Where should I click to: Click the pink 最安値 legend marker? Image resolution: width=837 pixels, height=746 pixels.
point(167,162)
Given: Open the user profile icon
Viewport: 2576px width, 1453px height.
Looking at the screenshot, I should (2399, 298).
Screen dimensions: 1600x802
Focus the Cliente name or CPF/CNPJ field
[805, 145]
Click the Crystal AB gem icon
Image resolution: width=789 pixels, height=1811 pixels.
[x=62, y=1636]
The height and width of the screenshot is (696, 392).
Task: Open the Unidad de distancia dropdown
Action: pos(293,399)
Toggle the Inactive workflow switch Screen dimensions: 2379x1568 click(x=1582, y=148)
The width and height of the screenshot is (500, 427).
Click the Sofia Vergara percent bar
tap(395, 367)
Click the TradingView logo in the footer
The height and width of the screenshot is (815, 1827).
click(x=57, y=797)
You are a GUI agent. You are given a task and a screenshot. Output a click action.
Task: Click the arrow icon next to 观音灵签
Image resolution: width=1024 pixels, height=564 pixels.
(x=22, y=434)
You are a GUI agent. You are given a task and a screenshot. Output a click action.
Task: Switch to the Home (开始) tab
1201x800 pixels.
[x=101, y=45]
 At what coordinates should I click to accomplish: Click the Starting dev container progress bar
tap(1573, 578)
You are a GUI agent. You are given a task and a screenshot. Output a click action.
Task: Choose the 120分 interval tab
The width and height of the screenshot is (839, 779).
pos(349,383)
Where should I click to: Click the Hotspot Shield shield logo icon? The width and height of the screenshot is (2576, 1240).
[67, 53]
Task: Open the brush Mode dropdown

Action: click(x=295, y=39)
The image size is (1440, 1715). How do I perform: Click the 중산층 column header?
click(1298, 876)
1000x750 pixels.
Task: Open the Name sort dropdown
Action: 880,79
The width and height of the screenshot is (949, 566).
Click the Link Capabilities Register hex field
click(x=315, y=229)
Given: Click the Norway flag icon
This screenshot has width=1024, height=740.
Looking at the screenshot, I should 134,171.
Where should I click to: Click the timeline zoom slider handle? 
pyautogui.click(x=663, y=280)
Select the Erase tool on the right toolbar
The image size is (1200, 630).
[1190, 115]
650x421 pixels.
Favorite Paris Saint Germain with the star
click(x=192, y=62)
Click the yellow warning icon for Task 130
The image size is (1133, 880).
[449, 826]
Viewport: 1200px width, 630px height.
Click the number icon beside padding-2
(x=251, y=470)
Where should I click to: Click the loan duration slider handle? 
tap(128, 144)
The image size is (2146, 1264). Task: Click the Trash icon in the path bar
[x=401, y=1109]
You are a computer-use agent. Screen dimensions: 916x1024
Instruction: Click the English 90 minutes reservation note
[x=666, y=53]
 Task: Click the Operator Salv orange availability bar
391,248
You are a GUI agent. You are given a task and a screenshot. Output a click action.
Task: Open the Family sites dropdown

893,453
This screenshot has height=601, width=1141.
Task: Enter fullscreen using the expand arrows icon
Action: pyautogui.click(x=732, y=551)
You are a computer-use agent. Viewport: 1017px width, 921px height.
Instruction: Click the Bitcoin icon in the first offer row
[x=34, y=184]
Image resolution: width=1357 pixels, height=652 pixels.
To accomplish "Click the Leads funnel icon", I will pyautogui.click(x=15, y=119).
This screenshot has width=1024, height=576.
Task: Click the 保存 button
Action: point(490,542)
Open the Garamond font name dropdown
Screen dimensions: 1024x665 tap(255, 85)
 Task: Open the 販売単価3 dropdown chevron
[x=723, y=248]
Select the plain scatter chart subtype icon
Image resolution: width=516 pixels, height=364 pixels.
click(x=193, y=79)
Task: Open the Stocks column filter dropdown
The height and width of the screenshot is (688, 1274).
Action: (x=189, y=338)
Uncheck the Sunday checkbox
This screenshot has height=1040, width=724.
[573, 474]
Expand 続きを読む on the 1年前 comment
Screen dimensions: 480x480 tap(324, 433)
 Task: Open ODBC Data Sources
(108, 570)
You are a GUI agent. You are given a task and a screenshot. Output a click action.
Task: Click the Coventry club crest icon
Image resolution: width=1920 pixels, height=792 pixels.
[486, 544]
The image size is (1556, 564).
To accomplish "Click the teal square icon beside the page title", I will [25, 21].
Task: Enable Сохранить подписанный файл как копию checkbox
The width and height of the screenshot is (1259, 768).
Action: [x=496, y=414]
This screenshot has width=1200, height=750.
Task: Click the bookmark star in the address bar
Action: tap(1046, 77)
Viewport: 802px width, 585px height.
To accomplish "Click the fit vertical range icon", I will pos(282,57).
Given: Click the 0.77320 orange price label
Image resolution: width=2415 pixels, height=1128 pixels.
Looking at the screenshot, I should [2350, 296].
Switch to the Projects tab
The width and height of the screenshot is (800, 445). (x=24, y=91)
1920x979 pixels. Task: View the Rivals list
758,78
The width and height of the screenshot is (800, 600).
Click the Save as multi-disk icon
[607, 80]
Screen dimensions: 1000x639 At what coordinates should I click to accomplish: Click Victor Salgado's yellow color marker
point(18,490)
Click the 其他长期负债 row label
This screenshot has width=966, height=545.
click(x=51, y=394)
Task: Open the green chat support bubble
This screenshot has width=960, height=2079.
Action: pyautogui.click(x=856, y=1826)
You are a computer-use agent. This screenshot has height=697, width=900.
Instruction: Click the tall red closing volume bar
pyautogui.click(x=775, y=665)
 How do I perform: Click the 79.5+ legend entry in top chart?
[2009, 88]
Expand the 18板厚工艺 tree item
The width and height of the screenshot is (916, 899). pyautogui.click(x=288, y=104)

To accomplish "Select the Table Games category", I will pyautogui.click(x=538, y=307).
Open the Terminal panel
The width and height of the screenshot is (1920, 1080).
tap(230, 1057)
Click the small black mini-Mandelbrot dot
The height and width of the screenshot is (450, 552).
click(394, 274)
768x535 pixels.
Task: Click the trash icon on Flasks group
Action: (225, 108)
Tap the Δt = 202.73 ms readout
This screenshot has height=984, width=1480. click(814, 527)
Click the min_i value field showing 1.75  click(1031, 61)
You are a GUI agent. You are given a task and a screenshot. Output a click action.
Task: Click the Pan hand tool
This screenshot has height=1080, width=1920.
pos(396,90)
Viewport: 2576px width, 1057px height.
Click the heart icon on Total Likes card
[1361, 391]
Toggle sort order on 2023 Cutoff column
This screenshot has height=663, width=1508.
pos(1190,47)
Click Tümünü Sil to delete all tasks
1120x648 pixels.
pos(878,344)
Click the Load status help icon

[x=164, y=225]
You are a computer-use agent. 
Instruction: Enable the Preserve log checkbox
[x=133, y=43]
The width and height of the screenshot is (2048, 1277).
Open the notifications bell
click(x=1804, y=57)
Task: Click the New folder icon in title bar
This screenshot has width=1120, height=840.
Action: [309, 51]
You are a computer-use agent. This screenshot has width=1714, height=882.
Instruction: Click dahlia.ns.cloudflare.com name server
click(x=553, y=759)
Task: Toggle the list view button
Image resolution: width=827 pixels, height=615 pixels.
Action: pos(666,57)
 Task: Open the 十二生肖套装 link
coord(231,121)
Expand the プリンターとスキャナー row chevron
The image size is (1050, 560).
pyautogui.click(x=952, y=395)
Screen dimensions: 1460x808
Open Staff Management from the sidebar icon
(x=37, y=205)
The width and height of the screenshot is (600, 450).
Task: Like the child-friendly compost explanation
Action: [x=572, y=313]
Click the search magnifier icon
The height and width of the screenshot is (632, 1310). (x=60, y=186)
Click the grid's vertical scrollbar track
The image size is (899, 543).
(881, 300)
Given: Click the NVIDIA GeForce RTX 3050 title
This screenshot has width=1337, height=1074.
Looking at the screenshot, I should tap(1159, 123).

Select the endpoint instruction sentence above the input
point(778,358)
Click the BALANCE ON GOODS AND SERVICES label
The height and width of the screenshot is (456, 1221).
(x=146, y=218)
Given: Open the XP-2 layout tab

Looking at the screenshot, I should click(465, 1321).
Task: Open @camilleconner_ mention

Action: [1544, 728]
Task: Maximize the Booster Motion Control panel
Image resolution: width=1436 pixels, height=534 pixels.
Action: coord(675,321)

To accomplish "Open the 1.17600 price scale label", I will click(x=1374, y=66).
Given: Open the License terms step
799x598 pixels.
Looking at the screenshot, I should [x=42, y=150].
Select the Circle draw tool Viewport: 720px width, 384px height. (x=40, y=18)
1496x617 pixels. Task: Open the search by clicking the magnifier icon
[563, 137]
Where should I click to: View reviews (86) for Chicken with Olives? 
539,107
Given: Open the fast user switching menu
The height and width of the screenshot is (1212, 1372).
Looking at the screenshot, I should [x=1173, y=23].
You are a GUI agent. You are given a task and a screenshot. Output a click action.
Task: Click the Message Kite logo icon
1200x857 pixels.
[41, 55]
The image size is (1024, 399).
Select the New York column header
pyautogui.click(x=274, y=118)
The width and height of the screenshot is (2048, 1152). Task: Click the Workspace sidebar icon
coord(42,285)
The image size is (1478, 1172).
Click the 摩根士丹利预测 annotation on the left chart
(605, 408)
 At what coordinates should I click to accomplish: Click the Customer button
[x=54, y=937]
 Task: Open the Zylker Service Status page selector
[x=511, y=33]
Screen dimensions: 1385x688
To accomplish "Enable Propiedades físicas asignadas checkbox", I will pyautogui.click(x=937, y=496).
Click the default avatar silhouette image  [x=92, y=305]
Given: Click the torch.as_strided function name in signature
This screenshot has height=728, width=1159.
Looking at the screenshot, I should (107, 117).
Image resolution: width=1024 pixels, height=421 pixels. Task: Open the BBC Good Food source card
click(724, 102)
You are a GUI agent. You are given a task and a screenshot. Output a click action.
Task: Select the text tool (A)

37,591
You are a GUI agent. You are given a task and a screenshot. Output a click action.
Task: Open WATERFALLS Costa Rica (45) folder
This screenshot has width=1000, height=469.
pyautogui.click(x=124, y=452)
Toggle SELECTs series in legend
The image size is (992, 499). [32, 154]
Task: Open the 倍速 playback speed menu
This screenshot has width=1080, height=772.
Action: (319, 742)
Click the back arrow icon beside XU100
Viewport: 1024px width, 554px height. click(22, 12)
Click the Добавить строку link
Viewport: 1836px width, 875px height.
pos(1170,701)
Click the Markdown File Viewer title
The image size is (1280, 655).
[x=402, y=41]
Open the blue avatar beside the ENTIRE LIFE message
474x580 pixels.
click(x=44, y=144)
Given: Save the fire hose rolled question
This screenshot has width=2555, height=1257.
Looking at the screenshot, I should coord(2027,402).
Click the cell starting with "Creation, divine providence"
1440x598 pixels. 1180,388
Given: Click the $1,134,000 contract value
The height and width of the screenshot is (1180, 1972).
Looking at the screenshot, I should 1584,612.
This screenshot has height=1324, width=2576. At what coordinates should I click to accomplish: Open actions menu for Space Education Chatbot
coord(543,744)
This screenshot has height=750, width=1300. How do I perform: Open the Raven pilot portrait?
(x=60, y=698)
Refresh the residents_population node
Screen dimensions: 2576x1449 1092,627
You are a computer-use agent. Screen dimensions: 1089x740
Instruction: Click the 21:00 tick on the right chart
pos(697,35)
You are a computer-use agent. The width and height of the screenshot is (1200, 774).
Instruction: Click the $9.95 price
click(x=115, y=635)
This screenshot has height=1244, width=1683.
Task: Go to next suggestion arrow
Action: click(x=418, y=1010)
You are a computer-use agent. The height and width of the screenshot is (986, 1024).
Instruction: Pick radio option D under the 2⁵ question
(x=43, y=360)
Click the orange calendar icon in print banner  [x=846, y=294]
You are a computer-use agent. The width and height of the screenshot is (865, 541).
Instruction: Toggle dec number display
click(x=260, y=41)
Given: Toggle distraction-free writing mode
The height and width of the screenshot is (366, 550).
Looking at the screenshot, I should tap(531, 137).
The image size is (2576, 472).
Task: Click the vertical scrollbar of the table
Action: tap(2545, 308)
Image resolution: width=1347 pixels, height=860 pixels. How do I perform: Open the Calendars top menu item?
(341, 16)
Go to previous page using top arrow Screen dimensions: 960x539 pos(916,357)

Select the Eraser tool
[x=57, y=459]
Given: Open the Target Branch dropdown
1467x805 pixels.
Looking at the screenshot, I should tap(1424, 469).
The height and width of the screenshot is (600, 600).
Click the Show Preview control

══════════

:: WORK INSTRUCTIONS ::
Reproduce the items between the line holding "Where should I click to: Click the loan" and the line holding "[x=34, y=184]", inclusive, changing "Bitcoin" to "Ethereum" and leaving everything else unchanged.

:: RESULT OF THE EXERCISE ::
Where should I click to: Click the loan duration slider handle? 
tap(128, 144)
The image size is (2146, 1264). Task: Click the Trash icon in the path bar
[x=401, y=1109]
You are a computer-use agent. Screen dimensions: 916x1024
Instruction: Click the English 90 minutes reservation note
[x=666, y=53]
 Task: Click the Operator Salv orange availability bar
391,248
You are a GUI agent. You are given a task and a screenshot. Output a click action.
Task: Open the Family sites dropdown

893,453
This screenshot has height=601, width=1141.
Task: Enter fullscreen using the expand arrows icon
Action: pyautogui.click(x=732, y=551)
You are a computer-use agent. Viewport: 1017px width, 921px height.
Instruction: Click the Ethereum icon in the first offer row
[x=34, y=184]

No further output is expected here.